For each line below, write it out exactly as it appears.

--*--

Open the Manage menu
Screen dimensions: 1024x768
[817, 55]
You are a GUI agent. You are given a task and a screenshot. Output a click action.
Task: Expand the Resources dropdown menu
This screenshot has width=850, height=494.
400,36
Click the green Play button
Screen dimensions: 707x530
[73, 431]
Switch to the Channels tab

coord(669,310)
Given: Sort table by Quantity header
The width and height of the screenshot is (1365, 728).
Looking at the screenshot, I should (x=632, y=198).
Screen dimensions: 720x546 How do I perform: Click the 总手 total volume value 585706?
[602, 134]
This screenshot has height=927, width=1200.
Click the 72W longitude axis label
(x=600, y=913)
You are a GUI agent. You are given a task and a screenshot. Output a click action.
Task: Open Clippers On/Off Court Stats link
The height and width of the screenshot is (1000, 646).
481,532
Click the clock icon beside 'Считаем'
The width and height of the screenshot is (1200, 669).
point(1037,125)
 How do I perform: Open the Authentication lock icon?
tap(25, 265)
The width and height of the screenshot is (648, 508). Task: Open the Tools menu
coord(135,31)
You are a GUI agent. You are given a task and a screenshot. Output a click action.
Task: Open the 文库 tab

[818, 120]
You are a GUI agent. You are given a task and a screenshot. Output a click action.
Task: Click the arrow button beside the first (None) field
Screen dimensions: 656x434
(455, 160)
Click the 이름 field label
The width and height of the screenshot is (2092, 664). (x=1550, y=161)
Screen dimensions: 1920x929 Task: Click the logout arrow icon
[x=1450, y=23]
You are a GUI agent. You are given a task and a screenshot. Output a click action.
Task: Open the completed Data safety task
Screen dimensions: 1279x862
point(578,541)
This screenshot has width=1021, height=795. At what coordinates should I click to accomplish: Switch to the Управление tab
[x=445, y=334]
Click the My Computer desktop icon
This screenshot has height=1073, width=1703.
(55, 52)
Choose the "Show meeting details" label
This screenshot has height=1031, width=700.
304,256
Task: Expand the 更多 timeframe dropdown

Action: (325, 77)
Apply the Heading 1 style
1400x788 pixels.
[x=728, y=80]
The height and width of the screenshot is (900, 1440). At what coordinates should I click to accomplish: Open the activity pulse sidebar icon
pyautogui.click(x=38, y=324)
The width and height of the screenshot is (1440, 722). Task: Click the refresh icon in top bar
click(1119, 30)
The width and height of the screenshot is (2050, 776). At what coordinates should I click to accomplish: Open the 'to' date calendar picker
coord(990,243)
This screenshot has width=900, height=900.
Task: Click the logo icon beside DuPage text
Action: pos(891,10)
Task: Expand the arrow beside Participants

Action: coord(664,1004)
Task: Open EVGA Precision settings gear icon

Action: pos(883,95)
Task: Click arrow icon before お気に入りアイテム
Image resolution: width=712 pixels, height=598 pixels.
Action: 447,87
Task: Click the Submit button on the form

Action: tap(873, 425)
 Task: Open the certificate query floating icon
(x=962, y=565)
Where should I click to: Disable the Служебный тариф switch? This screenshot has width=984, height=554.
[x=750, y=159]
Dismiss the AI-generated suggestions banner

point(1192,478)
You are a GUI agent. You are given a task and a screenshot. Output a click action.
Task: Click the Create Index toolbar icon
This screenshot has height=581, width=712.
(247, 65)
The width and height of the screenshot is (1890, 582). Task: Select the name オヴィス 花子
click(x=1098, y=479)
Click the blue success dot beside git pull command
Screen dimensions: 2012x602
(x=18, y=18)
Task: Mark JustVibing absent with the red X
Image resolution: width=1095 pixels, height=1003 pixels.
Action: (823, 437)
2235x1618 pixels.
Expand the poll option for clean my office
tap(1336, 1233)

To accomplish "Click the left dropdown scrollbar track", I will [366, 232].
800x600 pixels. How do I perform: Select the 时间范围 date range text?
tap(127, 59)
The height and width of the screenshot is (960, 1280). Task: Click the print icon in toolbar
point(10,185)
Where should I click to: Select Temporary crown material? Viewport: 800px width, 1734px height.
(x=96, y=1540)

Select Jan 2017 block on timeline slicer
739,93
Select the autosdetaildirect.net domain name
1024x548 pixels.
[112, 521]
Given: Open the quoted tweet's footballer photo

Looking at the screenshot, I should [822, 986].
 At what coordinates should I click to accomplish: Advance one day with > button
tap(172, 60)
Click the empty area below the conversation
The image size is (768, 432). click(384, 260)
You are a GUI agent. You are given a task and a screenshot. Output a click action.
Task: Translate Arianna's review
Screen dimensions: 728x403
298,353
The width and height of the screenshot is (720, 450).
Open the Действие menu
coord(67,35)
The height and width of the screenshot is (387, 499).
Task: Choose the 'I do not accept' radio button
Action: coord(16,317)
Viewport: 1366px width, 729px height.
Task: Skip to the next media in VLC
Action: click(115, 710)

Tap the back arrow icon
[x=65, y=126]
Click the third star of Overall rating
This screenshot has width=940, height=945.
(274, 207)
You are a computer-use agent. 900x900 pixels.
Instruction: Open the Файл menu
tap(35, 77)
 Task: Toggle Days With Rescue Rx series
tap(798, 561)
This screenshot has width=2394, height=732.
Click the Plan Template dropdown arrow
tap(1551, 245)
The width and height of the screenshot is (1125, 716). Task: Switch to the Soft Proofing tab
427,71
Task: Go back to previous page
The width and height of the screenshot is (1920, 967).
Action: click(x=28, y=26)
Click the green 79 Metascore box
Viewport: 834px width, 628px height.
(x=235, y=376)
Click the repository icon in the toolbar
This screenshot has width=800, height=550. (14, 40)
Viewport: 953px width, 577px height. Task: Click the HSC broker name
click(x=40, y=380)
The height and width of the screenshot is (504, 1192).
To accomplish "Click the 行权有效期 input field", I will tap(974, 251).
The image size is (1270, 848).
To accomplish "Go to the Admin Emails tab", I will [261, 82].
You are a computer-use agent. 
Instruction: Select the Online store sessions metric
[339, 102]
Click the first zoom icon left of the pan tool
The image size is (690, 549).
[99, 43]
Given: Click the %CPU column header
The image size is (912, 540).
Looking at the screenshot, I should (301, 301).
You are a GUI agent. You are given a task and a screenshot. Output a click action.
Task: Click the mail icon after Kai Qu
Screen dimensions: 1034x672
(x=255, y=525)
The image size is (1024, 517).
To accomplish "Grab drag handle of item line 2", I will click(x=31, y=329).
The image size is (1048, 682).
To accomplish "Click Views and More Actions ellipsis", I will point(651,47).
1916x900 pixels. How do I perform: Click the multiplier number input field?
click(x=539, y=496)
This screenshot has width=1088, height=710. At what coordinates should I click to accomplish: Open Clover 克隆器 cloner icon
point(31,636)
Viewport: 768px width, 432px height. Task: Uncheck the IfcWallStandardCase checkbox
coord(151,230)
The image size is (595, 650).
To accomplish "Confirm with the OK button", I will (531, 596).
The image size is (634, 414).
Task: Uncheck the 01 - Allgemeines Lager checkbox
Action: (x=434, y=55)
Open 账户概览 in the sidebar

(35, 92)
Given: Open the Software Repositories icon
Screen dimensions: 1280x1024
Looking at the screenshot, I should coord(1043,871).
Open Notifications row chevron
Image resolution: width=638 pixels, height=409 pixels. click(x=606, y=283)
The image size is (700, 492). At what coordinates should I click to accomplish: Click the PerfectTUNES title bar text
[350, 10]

--*--

_Solution below_
Open the Manage menu
Screen dimensions: 1024x768
[817, 55]
You are a GUI agent. You are given a task and a screenshot. Output a click action.
Task: Expand the Resources dropdown menu
This screenshot has width=850, height=494.
400,36
Click the green Play button
Screen dimensions: 707x530
[73, 431]
Switch to the Channels tab

coord(669,310)
Given: Sort table by Quantity header
The width and height of the screenshot is (1365, 728).
Looking at the screenshot, I should (x=632, y=198).
Screen dimensions: 720x546 How do I perform: Click the 总手 total volume value 585706?
[602, 134]
This screenshot has height=927, width=1200.
Click the 72W longitude axis label
(x=600, y=913)
You are a GUI agent. You are given a task and a screenshot. Output a click action.
Task: Open Clippers On/Off Court Stats link
The height and width of the screenshot is (1000, 646).
481,532
Click the clock icon beside 'Считаем'
The width and height of the screenshot is (1200, 669).
point(1037,125)
 How do I perform: Open the Authentication lock icon?
tap(25, 265)
The width and height of the screenshot is (648, 508). Task: Open the Tools menu
coord(135,31)
You are a GUI agent. You are given a task and a screenshot. Output a click action.
Task: Open the 文库 tab

[818, 120]
You are a GUI agent. You are given a task and a screenshot. Output a click action.
Task: Click the arrow button beside the first (None) field
Screen dimensions: 656x434
(455, 160)
Click the 이름 field label
The width and height of the screenshot is (2092, 664). (x=1550, y=161)
Screen dimensions: 1920x929 Task: Click the logout arrow icon
[x=1450, y=23]
You are a GUI agent. You are given a task and a screenshot. Output a click action.
Task: Open the completed Data safety task
Screen dimensions: 1279x862
point(578,541)
This screenshot has width=1021, height=795. At what coordinates should I click to accomplish: Switch to the Управление tab
[x=445, y=334]
Click the My Computer desktop icon
This screenshot has height=1073, width=1703.
(55, 52)
Choose the "Show meeting details" label
This screenshot has height=1031, width=700.
304,256
Task: Expand the 更多 timeframe dropdown

Action: (325, 77)
Apply the Heading 1 style
1400x788 pixels.
[x=728, y=80]
The height and width of the screenshot is (900, 1440). At what coordinates should I click to accomplish: Open the activity pulse sidebar icon
pyautogui.click(x=38, y=324)
The width and height of the screenshot is (1440, 722). Task: Click the refresh icon in top bar
click(1119, 30)
The width and height of the screenshot is (2050, 776). At what coordinates should I click to accomplish: Open the 'to' date calendar picker
coord(990,243)
This screenshot has width=900, height=900.
Task: Click the logo icon beside DuPage text
Action: pos(891,10)
Task: Expand the arrow beside Participants

Action: coord(664,1004)
Task: Open EVGA Precision settings gear icon

Action: pos(883,95)
Task: Click arrow icon before お気に入りアイテム
Image resolution: width=712 pixels, height=598 pixels.
Action: 447,87
Task: Click the Submit button on the form

Action: tap(873, 425)
 Task: Open the certificate query floating icon
(x=962, y=565)
Where should I click to: Disable the Служебный тариф switch? This screenshot has width=984, height=554.
[x=750, y=159]
Dismiss the AI-generated suggestions banner

point(1192,478)
You are a GUI agent. You are given a task and a screenshot. Output a click action.
Task: Click the Create Index toolbar icon
This screenshot has height=581, width=712.
(247, 65)
The width and height of the screenshot is (1890, 582). Task: Select the name オヴィス 花子
click(x=1098, y=479)
Click the blue success dot beside git pull command
Screen dimensions: 2012x602
(x=18, y=18)
Task: Mark JustVibing absent with the red X
Image resolution: width=1095 pixels, height=1003 pixels.
Action: (823, 437)
2235x1618 pixels.
Expand the poll option for clean my office
tap(1336, 1233)

To accomplish "Click the left dropdown scrollbar track", I will [366, 232].
800x600 pixels. How do I perform: Select the 时间范围 date range text?
tap(127, 59)
The height and width of the screenshot is (960, 1280). Task: Click the print icon in toolbar
point(10,185)
Where should I click to: Select Temporary crown material? Viewport: 800px width, 1734px height.
(x=96, y=1540)

Select Jan 2017 block on timeline slicer
739,93
Select the autosdetaildirect.net domain name
1024x548 pixels.
[112, 521]
Given: Open the quoted tweet's footballer photo

Looking at the screenshot, I should [822, 986].
 At what coordinates should I click to accomplish: Advance one day with > button
tap(172, 60)
Click the empty area below the conversation
The image size is (768, 432). click(384, 260)
You are a GUI agent. You are given a task and a screenshot. Output a click action.
Task: Translate Arianna's review
Screen dimensions: 728x403
298,353
The width and height of the screenshot is (720, 450).
Open the Действие menu
coord(67,35)
The height and width of the screenshot is (387, 499).
Task: Choose the 'I do not accept' radio button
Action: coord(16,317)
Viewport: 1366px width, 729px height.
Task: Skip to the next media in VLC
Action: click(115, 710)

Tap the back arrow icon
[x=65, y=126]
Click the third star of Overall rating
This screenshot has width=940, height=945.
(274, 207)
You are a computer-use agent. 900x900 pixels.
Instruction: Open the Файл menu
tap(35, 77)
 Task: Toggle Days With Rescue Rx series
tap(798, 561)
This screenshot has width=2394, height=732.
Click the Plan Template dropdown arrow
tap(1551, 245)
The width and height of the screenshot is (1125, 716). Task: Switch to the Soft Proofing tab
427,71
Task: Go back to previous page
The width and height of the screenshot is (1920, 967).
Action: click(x=28, y=26)
Click the green 79 Metascore box
Viewport: 834px width, 628px height.
(x=235, y=376)
Click the repository icon in the toolbar
This screenshot has width=800, height=550. (14, 40)
Viewport: 953px width, 577px height. Task: Click the HSC broker name
click(x=40, y=380)
The height and width of the screenshot is (504, 1192).
To accomplish "Click the 行权有效期 input field", I will tap(974, 251).
The image size is (1270, 848).
To accomplish "Go to the Admin Emails tab", I will [261, 82].
You are a computer-use agent. 
Instruction: Select the Online store sessions metric
[339, 102]
Click the first zoom icon left of the pan tool
The image size is (690, 549).
[99, 43]
Given: Click the %CPU column header
The image size is (912, 540).
Looking at the screenshot, I should (301, 301).
You are a GUI agent. You are given a task and a screenshot. Output a click action.
Task: Click the mail icon after Kai Qu
Screen dimensions: 1034x672
(x=255, y=525)
The image size is (1024, 517).
To accomplish "Grab drag handle of item line 2", I will click(x=31, y=329).
The image size is (1048, 682).
To accomplish "Click Views and More Actions ellipsis", I will point(651,47).
1916x900 pixels. How do I perform: Click the multiplier number input field?
click(x=539, y=496)
This screenshot has width=1088, height=710. At what coordinates should I click to accomplish: Open Clover 克隆器 cloner icon
point(31,636)
Viewport: 768px width, 432px height. Task: Uncheck the IfcWallStandardCase checkbox
coord(151,230)
The image size is (595, 650).
To accomplish "Confirm with the OK button", I will (531, 596).
The image size is (634, 414).
Task: Uncheck the 01 - Allgemeines Lager checkbox
Action: (x=434, y=55)
Open 账户概览 in the sidebar

(35, 92)
Given: Open the Software Repositories icon
Screen dimensions: 1280x1024
Looking at the screenshot, I should coord(1043,871).
Open Notifications row chevron
Image resolution: width=638 pixels, height=409 pixels. click(x=606, y=283)
The image size is (700, 492). At what coordinates should I click to accomplish: Click the PerfectTUNES title bar text
[350, 10]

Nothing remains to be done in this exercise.